**Problems**
A. In the text on MNIST variations, how many deterministic reasoning shortcuts were found for MNIST-Even-Odd, and how?
B. From the text on MNIST variations, list every digit combination given as an example for MNIST-Half.
C. Pick up the text on MNIST variations after its final sentence and write what comes next.
═══ Source text ═══
This repository comprises several MNIST variations. The most relevant ones are:

MNIST-Even-Odd:

The MNIST-Even-Odd dataset is a variant of MNIST-Addition introduced by Marconato et al. (2023b). It consists of specific combinations of digits, including only even or odd digits, such as 0+6=6, 2+8=10, and 1+5=6. The dataset comprises 6720 fully annotated samples in the training set, 1920 samples in the validation set, and 960 samples in the in-distribution test set. Additionally, there are 5040 samples in the out-of-distribution test dataset, covering all other sums not observed during training. The dataset is associated with reasoning shortcuts, and the number of deterministic RSs was calculated to be 49 by solving a linear system.

MNIST-Half:

MNIST-Half is a biased version of MNIST-Addition, focusing on digits ranging from 0 to 4. Selected digit combinations include 0+0=0, 0+1=1, 2+3=5, and 2+4=6. Unlike MNIST-Even-Odd, two digits (0 and 1) are not affected by reasoning shortcuts, while 2, 3, and 4 can be predicted differently. The dataset comprises 2940 fully annotated samples in the training set, 840 samples in the validation set, and 420 samples in the test set. Additionally, there are 1080 samples in the out-of-distribution test dataset, covering remaining sums with the included digits.

Kandinksy

The Kandinsky dataset, introduced by Müller and Holzinger in 2021, features visual patterns inspired by the artistic works of Wassily Kandinsky. Each pattern is constructed with geometric figures and encompasses two main concepts: shape and color. The dataset proposes a variant of Kandinsky where each image contains a fixed number of figures, and each figure can have one of three possible colors (red, blue, yellow) and one of three possible shapes (square, circle, triangle).
═══ Supplied data ═══
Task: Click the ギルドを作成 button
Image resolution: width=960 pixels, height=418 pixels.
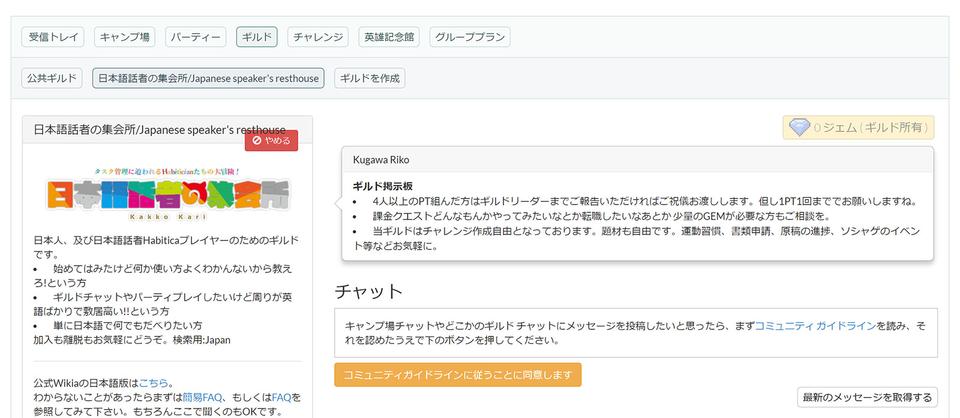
═══
**Responses to the exercise**
A. 49, found by solving a linear system.

B. 0+0=0, 0+1=1, 2+3=5, 2+4=6

C.
In an active learning setup, resembling an IQ test for machines, the task involves predicting the pattern of a third image given two images that share a common pattern. During inference, a model, such as the NeSy model mentioned in the experiment, computes a series of predicates like "samecs" (same color and shape) and "samess" (same shape and same color). The model needs to choose the third image that completes the pattern based on these computed predicates. For example, if the first two images have different colors, the model should select the option that aligns with the observed pattern. The dataset provides a challenging task that tests a model's ability to generalize and infer relationships between visual elements.

Kandinsky pattern illustration

Structure of the code

  • The code structure is the same as Marconato Reasoning Shortcuts: XOR, Kandinksy and MNIST-Addition are in single project folder, located in XOR_MNIST. Here, we defined:

    • backbones contains the architecture of the NNs used.
    • datasets cointains the various versions of MNIST addition. If you want to add a dataset it has to be located here.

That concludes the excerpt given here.